Pierre LEGENDRE : " Poètes ayez le courage de la lâcheté, étudiez l'industrie "

Extrait de  " Paroles poétiques échappées du texte ", le Seuil, collection " les champs freudiens ".

" Si le pédagogisme, dont ne souffre pas seulement les enfants, ne brandissait pas comme une menace d'apocalypse les nouveautés de l'industrie, si les poètes dégorgeaient moins, pour le compte du Lieu culturel idyllique, s'ils osaient davantage se soulever contre l'emphase rationaliste, alors le manque de folie des savoirs gestionnaires deviendrait accablant et la prétention de balayer les derniers mensonges qui nous restent serait insupportable. L'affrontement guerrier des méthodes de rendement est obscurci par les propagandes scientistes prônant la parole et le bonheur psychologique; nous n'apercevons pas, sous une espèce de professionnalisation de la poésie, un nouveau style d'imposture : on nous détruit la déraison, celle qui fait vivre; on nous refuse le bluff. Contre l'entreprise universelle de la bienfaisance, qui n'hésite pas à transformer les thèmes de la douleur stoïcienne en pharmacopée, à fabriquer un Sénèque pour managers, il est devenu nécessaire d'user de brutalités : poètes, ayez le courage de la lâcheté, étudiez l'industrie.

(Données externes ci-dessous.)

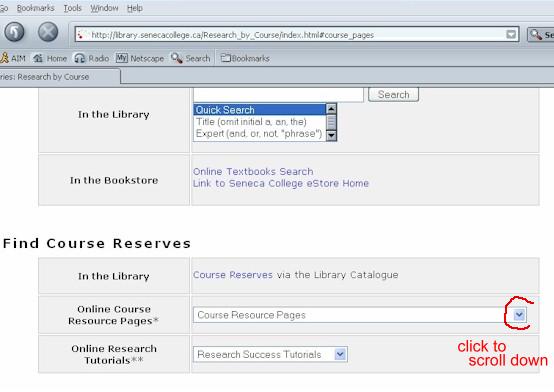This screenshot has height=392, width=554.
Task: Click the Stop loading icon
Action: (x=48, y=32)
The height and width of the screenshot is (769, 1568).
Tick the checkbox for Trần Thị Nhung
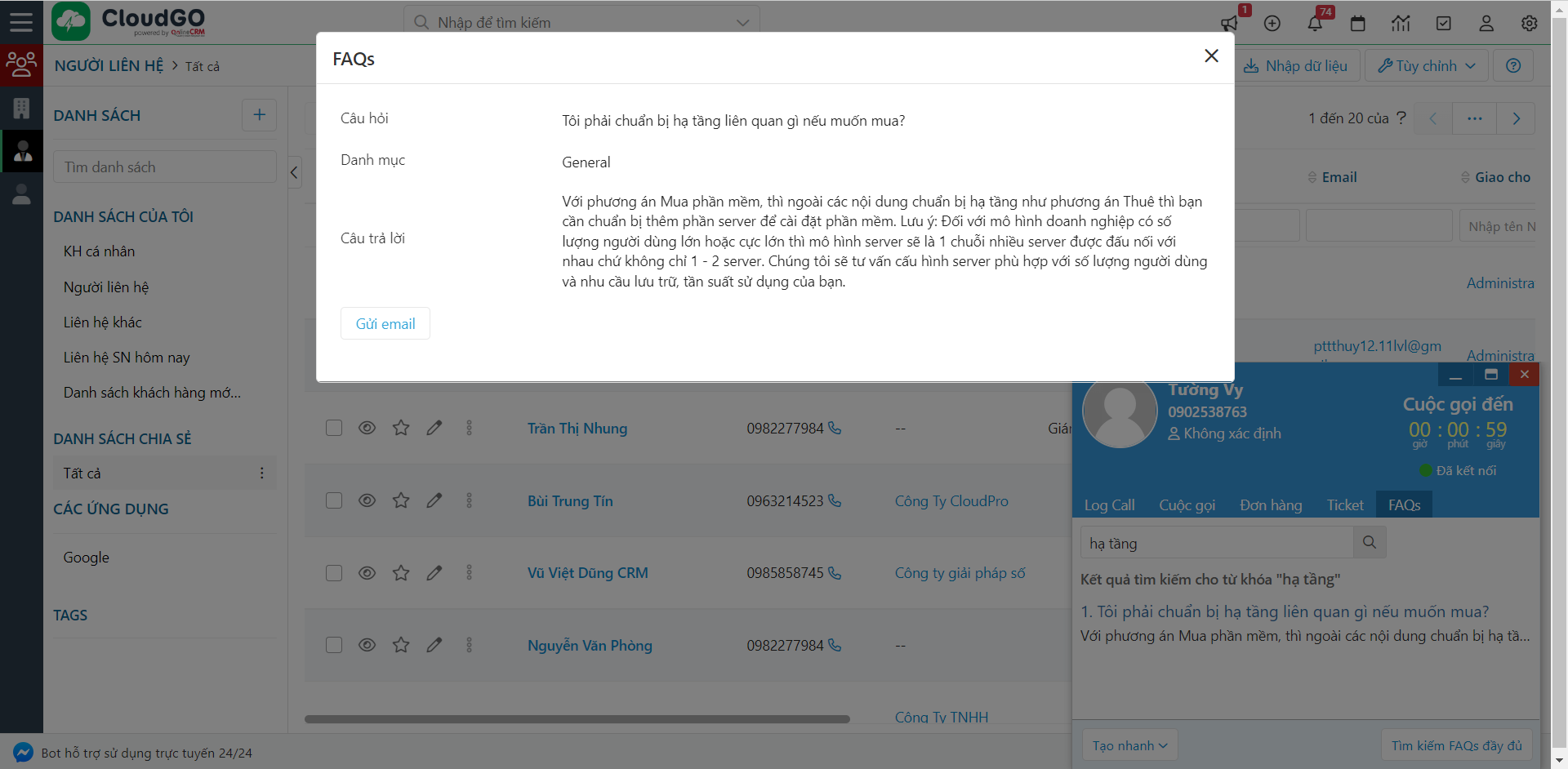point(334,428)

J'ai toujours considéré, depuis l'enfance de mon savoir, que notre univers de producteurs civilisés comprenait deux espèces d'individus, les poètes et les autres ; d'après moi, ceux qui osent parler et les autres. Si les institutions ne peuvent être le lieu de la parole du sujet, mais seulement le lieu des violences ou des cérémonies diplomatiques dans la négociation des rapports humains, cela signifie que le système industriel, en tant qu'histoire de mots, ne peut être compris sans que les poètes s'en mêlent. Voici donc la seule manière concevable d'aborder la question savante de la structure : sans en appeler à la poésie, il est impossible de s'en approcher, parce que tout système d'institutions est un nœud de fables et que ces fables s'élaborent en un espace précieux de mots. Sans cette considération première, prétendre à la théorie est vain.

A compter de cette remarque, la structure peut faire l'objet d'observations sérieuses, en posant qu'il s'agit de l'étendue textuelle où nous sommes assignés à résidence. "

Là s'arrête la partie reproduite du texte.